The couple’s collection of personal artwork and music memorabilia adorns the walls. Cathryn’s great aunt painted many of the pieces. Another of the pieces even portrays a live depiction of the couple’s first dance. Painted by the couple’s good friend Alex Harvie, the portrait sits above their mantle. The mantle itself is made from Louisiana cypress, given to the couple by Cathryn’s parents. “The wood behind the mantle and wedding painting was laid personally by Rob and our builder, Robert,” Cathryn says”.

Then the music décor includes a framed T-shirt depicting Widespread Panic’s tour in 2002 that Rob and his friends help design.

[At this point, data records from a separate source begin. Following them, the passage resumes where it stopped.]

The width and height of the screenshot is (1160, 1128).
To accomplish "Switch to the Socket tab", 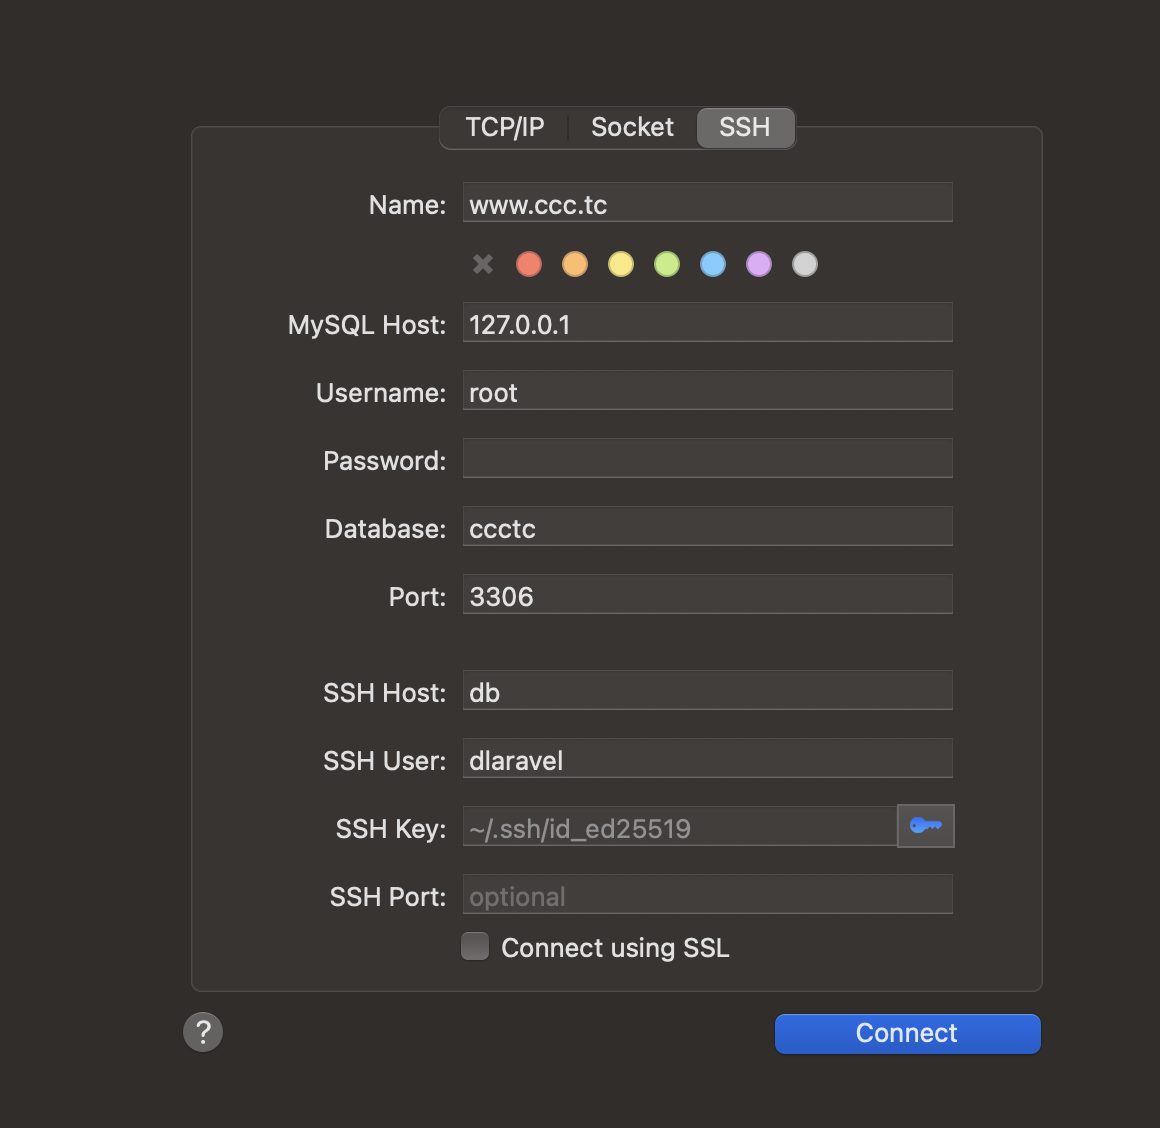I will coord(632,128).
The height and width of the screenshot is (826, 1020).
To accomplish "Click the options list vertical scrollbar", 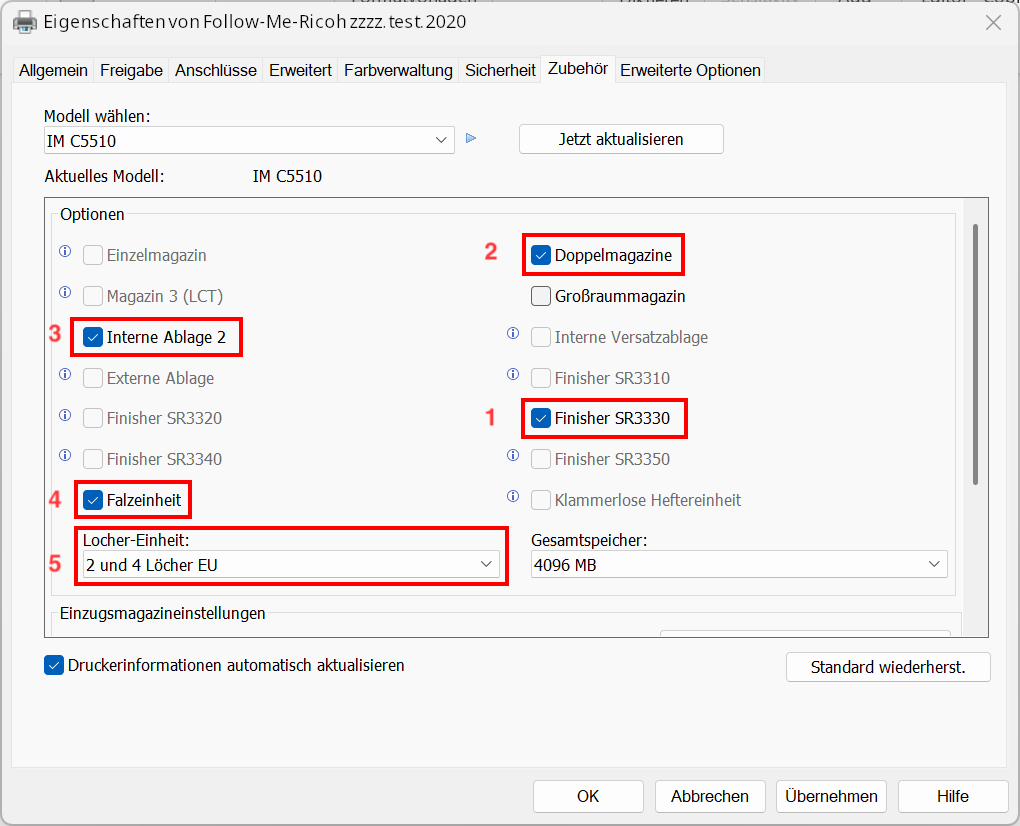I will click(x=975, y=355).
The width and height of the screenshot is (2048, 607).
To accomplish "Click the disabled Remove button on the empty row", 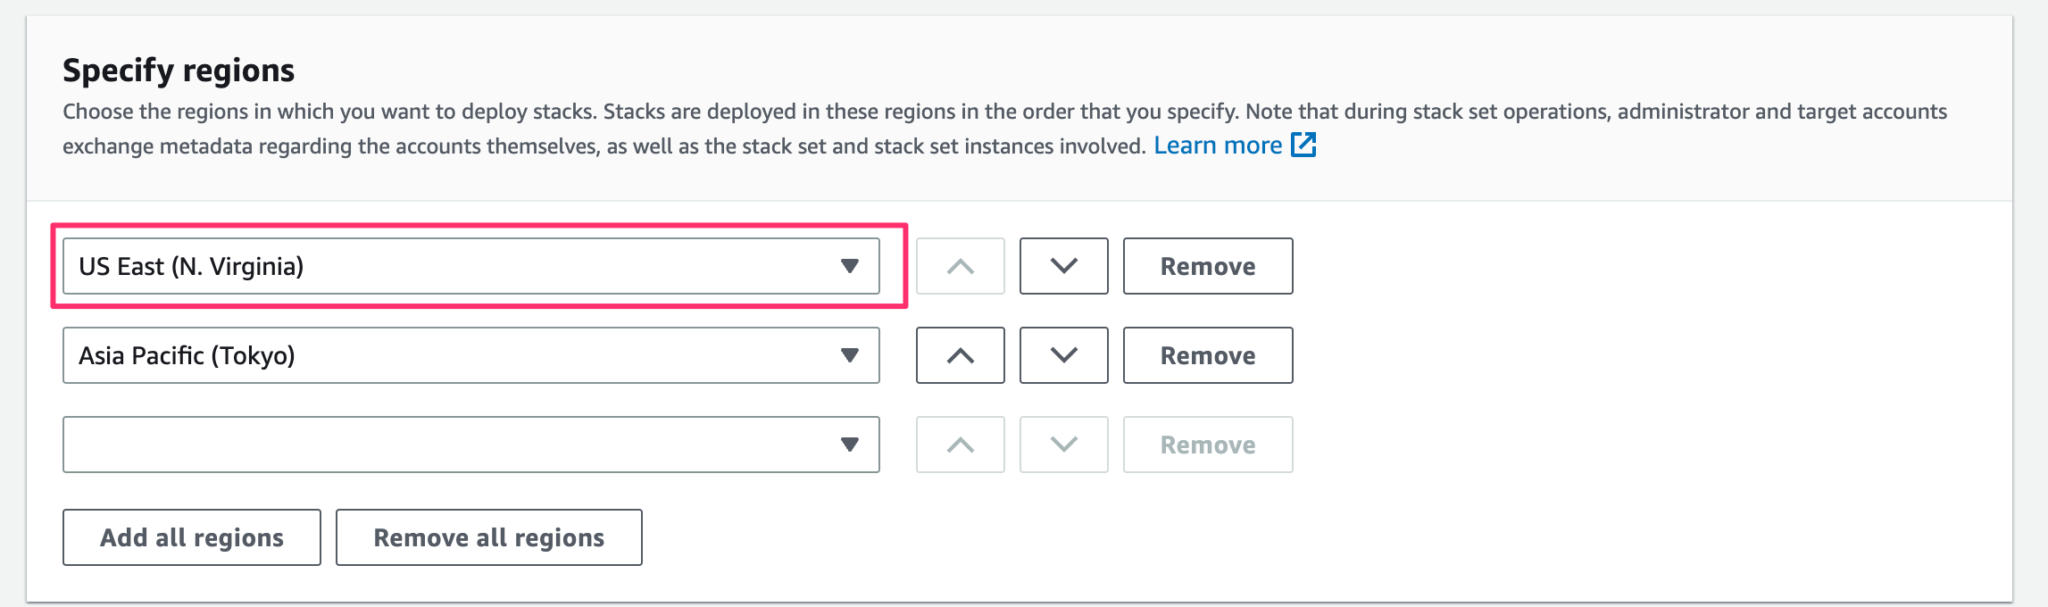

Another shows one of Widespread Panic’s founding member and lead guitarist Michael Houser, who died 2002. It rests above the refrigerator. “It’s a painting of Mikey with a beautiful wave behind him that our friend Dave Snyder painted for us,” Cathyrn says. “Lots of things in the house have sentimental values and were made by our friends and family.”

The shelving is open, too, accommodating wooden pieces and Cathryn and Rob’s grandmothers’ china. The windows are big and welcoming. “We’ve got everything from the wooden pieces, to our grandmother’s china to crystal,” Cathryn says. “It’s a combination of funky meeting elegance. And the final product made us really happy.”